** start READING TEXT **

Thanks, very good points! I think the last one is better left as-is though?

I have also fixed the python script for the error checking, please double-check that one... don't want to accidentally disable all tests or something :S

liblangutil/Scanner.cpp

libsolidity/parsing/Parser.cpp

cameel · 2026-03-12T19:59:52Z

scripts/isolate_tests.py

-                if basename(f) == "invalid_utf8_sequence.sol":
-                    continue  # ignore the test with broken utf-8 encoding
+                if "invalid_utf8" in basename(f):
+                    continue  # ignore tests with invalid utf-8 encoding


Please don't generalize this hack :)

The issue is in the splitting script - it should just handle invalid UTF-8 properly and not generate UnicodeDecode error ever (see #9710 (comment)). It's very low priority, but if it's getting in the way, we should just do a proper fix instead of making the hack more elaborate :)

I fixed this I hope. Please check :)

test/libsolidity/syntaxTests/comments/natspec_invalid_utf8_multiline.sol

cameel · 2026-03-12T20:15:35Z

liblangutil/Scanner.cpp

 	}
 	literal.complete();
+	if (!util::validateUTF8(m_skippedComments[NextNext].literal))
+		setError(ScannerError::InvalidUTF8InComment);


What about normal, non-Natspec comments? I think this change only makes these chars illegal in Natspec, but that's not enough. If we cannot have them in metadata then they must be banned everywhere because it is possible to get whole sources into metadata by compiling with --metadata-literal option.

The only other case I can think of are strings. I'm actually surprised that we do not validate those in the parser. We instead do that during analysis, in SyntaxChecker, but also with redundant checks in other places:

SyntaxChecker::visit(Literal()

StringLiteralType::isImplicitlyConvertibleTo()

ASTJsonExporter::visit(Literal)

AsmJsonConverter::operator()(Literal)

These checks at a glance look like they should have been asserts, it's possible that they've been added to plug corner cases that were discovered after the fact.

They can also be bypassed though if you use --stop-after parsing. The only thing that saves us here is that you cannot request the --metadata output is you use that option. I would not be surprised if there are other ways to bypass it I can't think of now. Overall, trying to check it in analysis feels like whack-a-mole. I think we should move all such checks to the parser and also have some sanity check that every file is either free of invalid UTF-8 or parsing ended with an error.

Actually, it's more complicated. We do check strings in the parser, but not unicode"" ones.

** end READING TEXT **

INSTRUCTIONS:
a: Summarize the review thread about invalid UTF-8 in two sentences.
b: Extend the review thread about invalid UTF-8 handling, picking up after its final sentence.
The listing is separate material from the review thread about invalid UTF-8.

** start PROVIDED DATA **

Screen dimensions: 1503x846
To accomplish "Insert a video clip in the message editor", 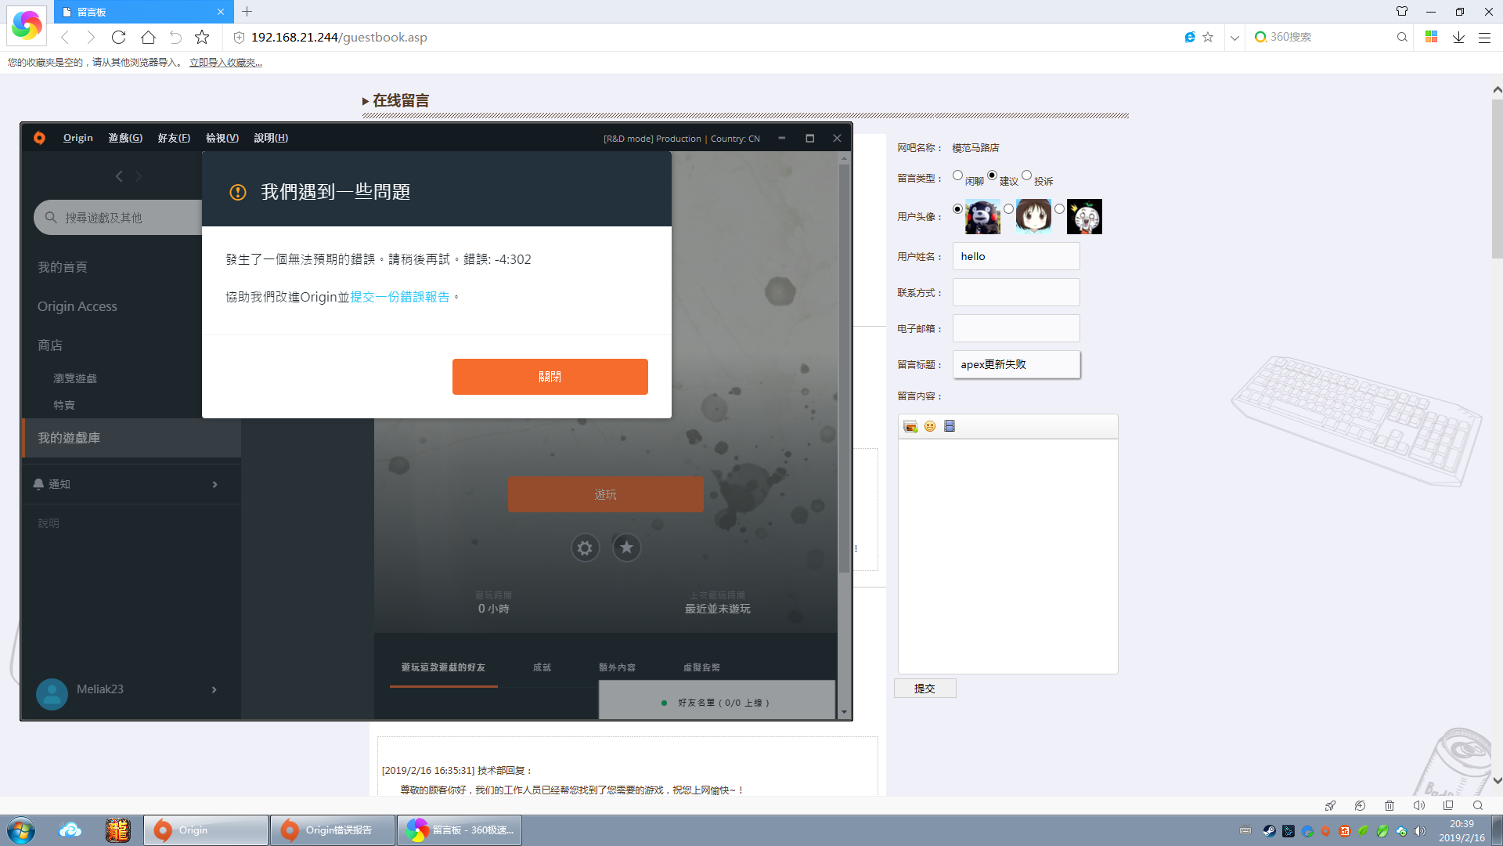I will click(x=949, y=426).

** end PROVIDED DATA **

WRITTEN RESPONSES:
a: A reviewer objects to widening the test script's exception for files with invalid UTF-8 and says the splitting script should handle such input properly instead. The reviewer also argues that invalid UTF-8 must be banned in all comments, not only Natspec, because whole sources can reach metadata, and proposes moving these checks from analysis into the parser, where unicode string literals are currently not checked.

b:
Still, I don't see a good reason not to do that for unicode"" strings as well if there are no situations where those would be valid anyway.

I think I made it now work for illegal UTF8 in normal comments, too. Please check. I also added tests for it.

cameel · 2026-03-12T20:55:36Z

test/libsolidity/syntaxTests/comments/natspec_invalid_utf8_multiline.sol

We should also test this in Yul (and maybe also inline assembly). If invalid UTF-8 crashes JSON generation then an easy way to trigger that is to request Yul output in Standard JSON mode.

I believe I have added tests for this too. Please check :)

Add

msooseth · 2026-03-16T17:53:19Z

scripts/isolate_tests.py

+        except (UnicodeDecodeError, UnicodeEncodeError):
+            print(f"Warning: Test case in {f} contains invalid UTF-8 characters, skipping.")
+            continue
+


@cameel I think I need help with how to do this better. Sorry :S

Just to avoid stalling this PR too much, maybe let's restore your original hack and move this bit to a separate PR? I'd rather avoid that hack long-term, but it's fine to have it temporarily and it's independent of the bugfix.

Thanks. I went back to the old hack :) I had to change a file name that was invalid utf8 so it's better reflected in the filename and then it's properly filtered out with the hack.

clonker · 2026-03-18T13:02:51Z

liblangutil/Scanner.cpp

+	size_t invalidPos;
+	if (!util::validateUTF8(m_source.source().substr(startPosition, m_source.position() - startPosition), invalidPos))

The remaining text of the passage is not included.